La Riabilitazione Equestre è una pratica terapeutica e riabilitativa che si serve del cavallo come strumento (La riabilitazione, vol. 23 n°3, 1990) e che ha l'obiettivo di portare il paziente al massimo sviluppo delle sue potenzialità motorie, psichiche, sensoriali, intellettive, relazionali e sociali.

L'attività svolta a cavallo ha l'obiettivo di stimolare positivamente la motricità del soggetto, intesa come programmazione ed esecuzione del movimento. Il movimento infatti, inteso come linguaggio motorio, rappresenta nell'uomo uno strumento di relazione, di conoscenza e di trasformazione della realtà.

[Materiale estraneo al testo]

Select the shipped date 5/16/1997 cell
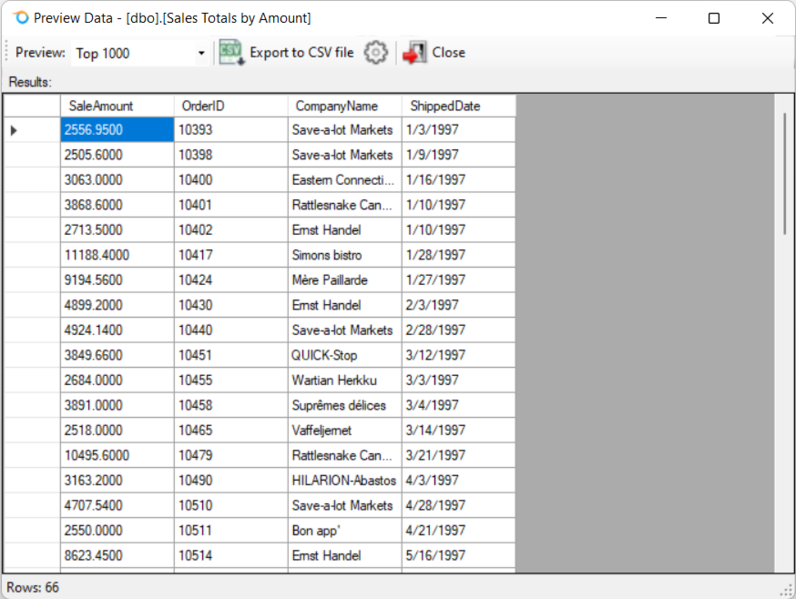This screenshot has height=599, width=796. pos(458,555)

Uno degli scopi principali della Riabilitazione Equestre è proprio quello di riportare la persona disabile a superare o annullare la disarmonia creatasi a seguito di una lesione del sistema neuromotorio.

Particolare importanza in questo senso riveste il tipo di moto tridimensionale (postero-anteriore, verticale e laterale) e sinusoidale del passo del cavallo, che riproduce un pattern di movimento di ampiezza fisiologica che può essere ripetuto per un periodo prolungato, con un ritmo simile a quello che si verifica nel passo dell'uomo normale. (Minetti 1998, a conferma degli studi di Baumann 1979). Questo parallelismo fra la tridimensionalità del cammino umano e l'andatura del cavallo (per ritmo, qualità e velocità) dà la possibilità a soggetti che non hanno mai camminato o che camminano con schemi scorretti, di trovarsi in una situazione paragonabile a una deambulazione corretta e fisiologica, sperimentandone quindi gli effetti a livello del bacino, del tronco, dei cingoli, degli arti superiori e del capo, con conseguente stimolazione delle reazioni di raddrizzamento e di equilibrio.